▶ PROVIDED MATERIAL
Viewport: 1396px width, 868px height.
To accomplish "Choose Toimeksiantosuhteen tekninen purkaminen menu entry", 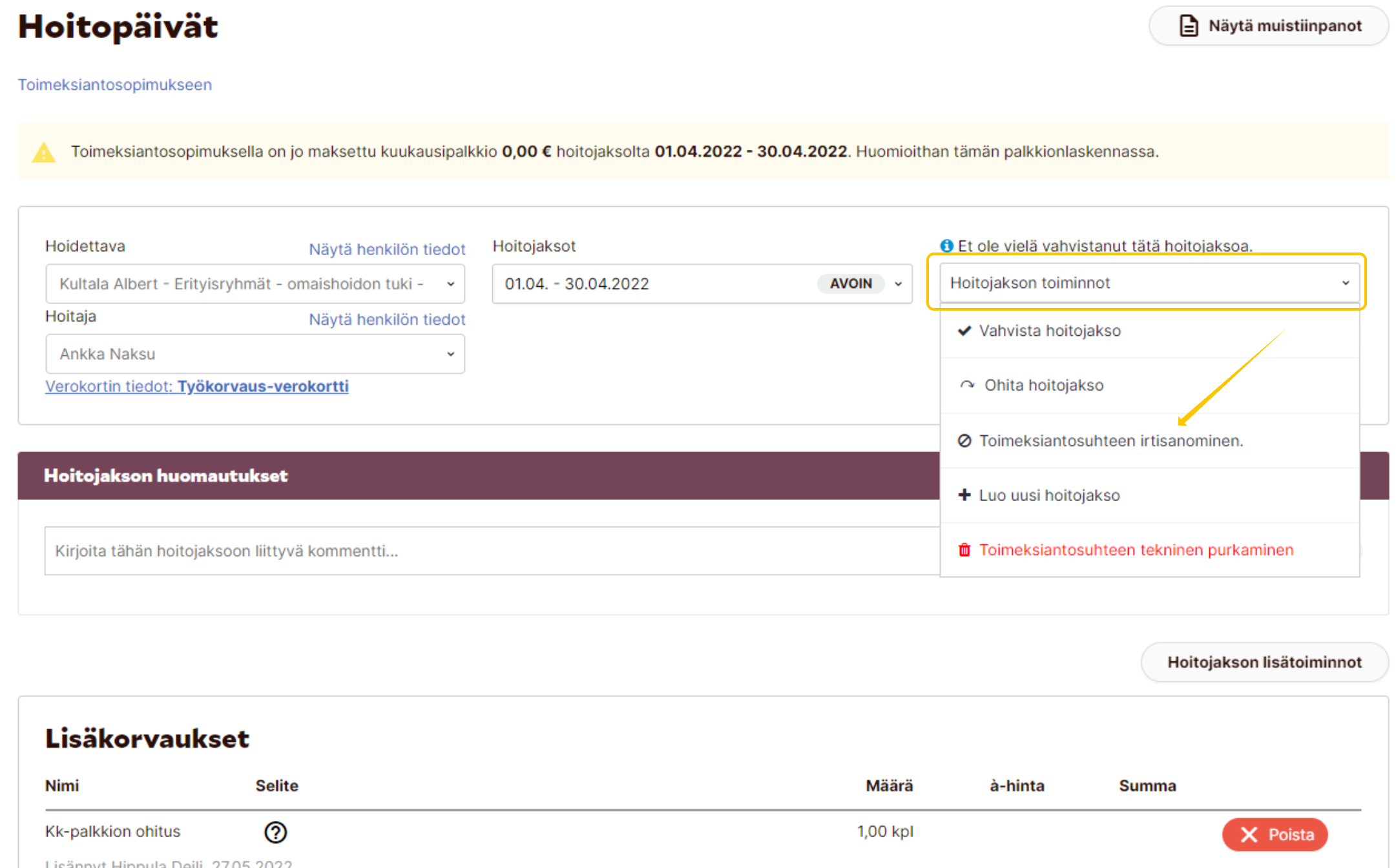I will click(x=1136, y=550).
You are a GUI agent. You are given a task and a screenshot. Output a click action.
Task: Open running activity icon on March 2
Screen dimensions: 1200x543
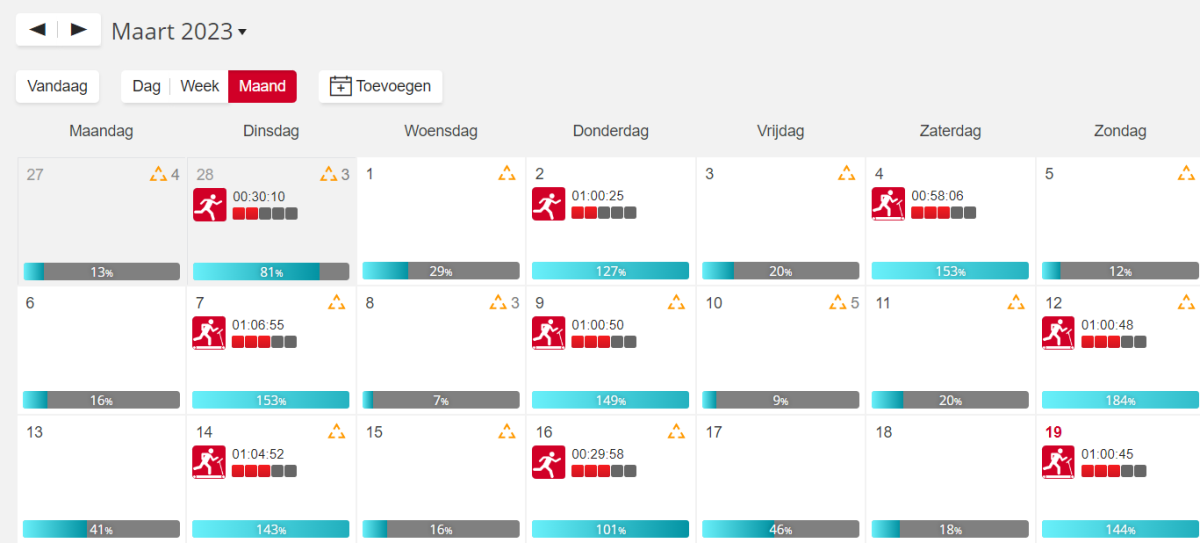(x=548, y=205)
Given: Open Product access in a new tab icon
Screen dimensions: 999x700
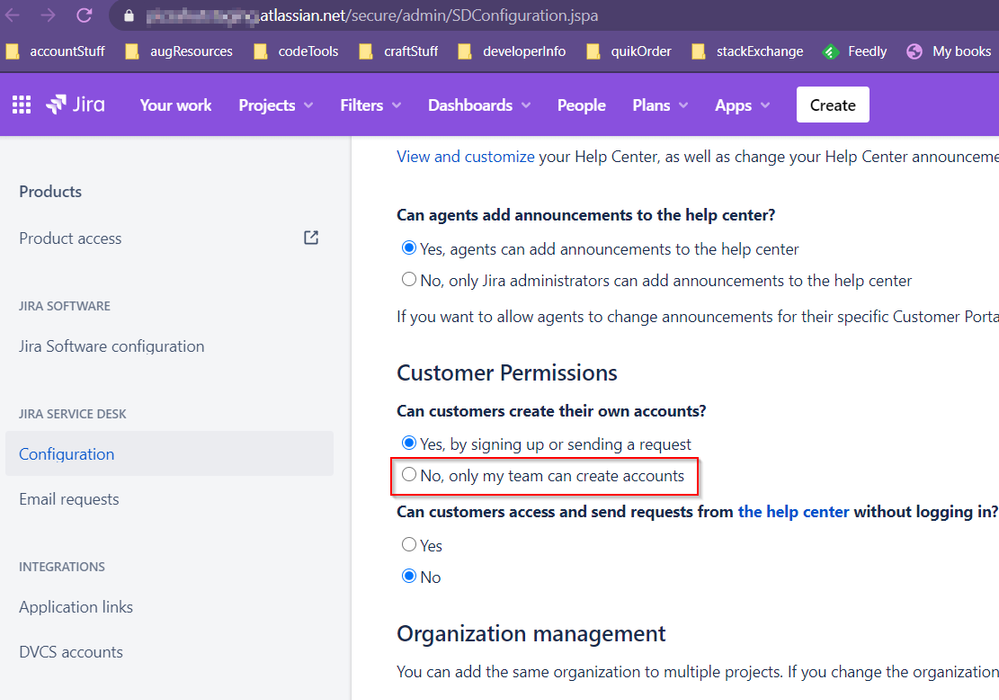Looking at the screenshot, I should [310, 238].

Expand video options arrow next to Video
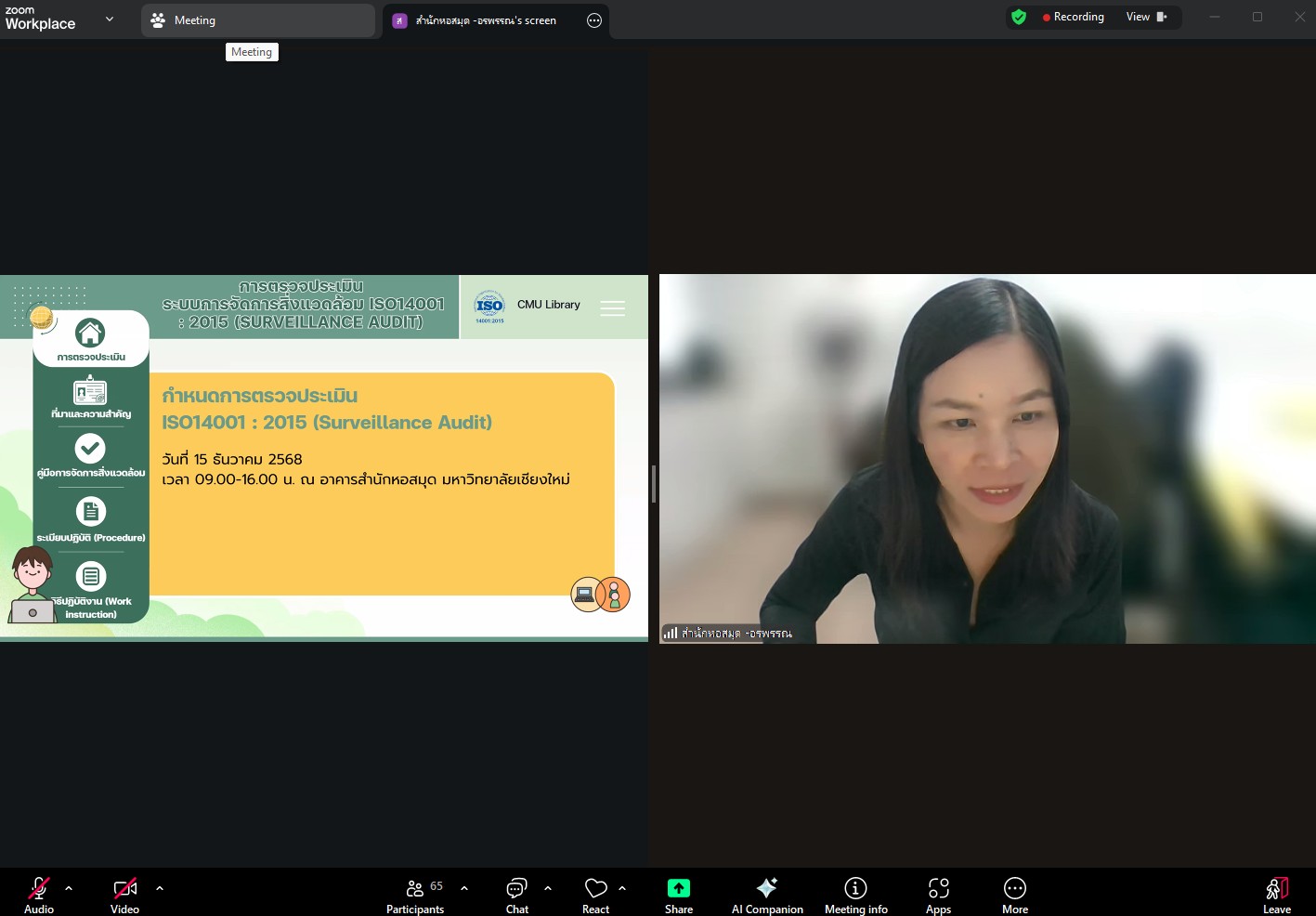pyautogui.click(x=160, y=888)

▶ PROBLEM
Substitute "chevron" for "arrow" in the listing, from the line with "Given: Open Product access in a new tab icon" through the end of the listing, and give only those lines with nothing else changed. Leave the pictures out.

▶ COMPLETE RESPONSE
Given: Open Product access in a new tab icon
Screen dimensions: 999x700
Looking at the screenshot, I should [310, 238].

Expand video options chevron next to Video
pyautogui.click(x=160, y=888)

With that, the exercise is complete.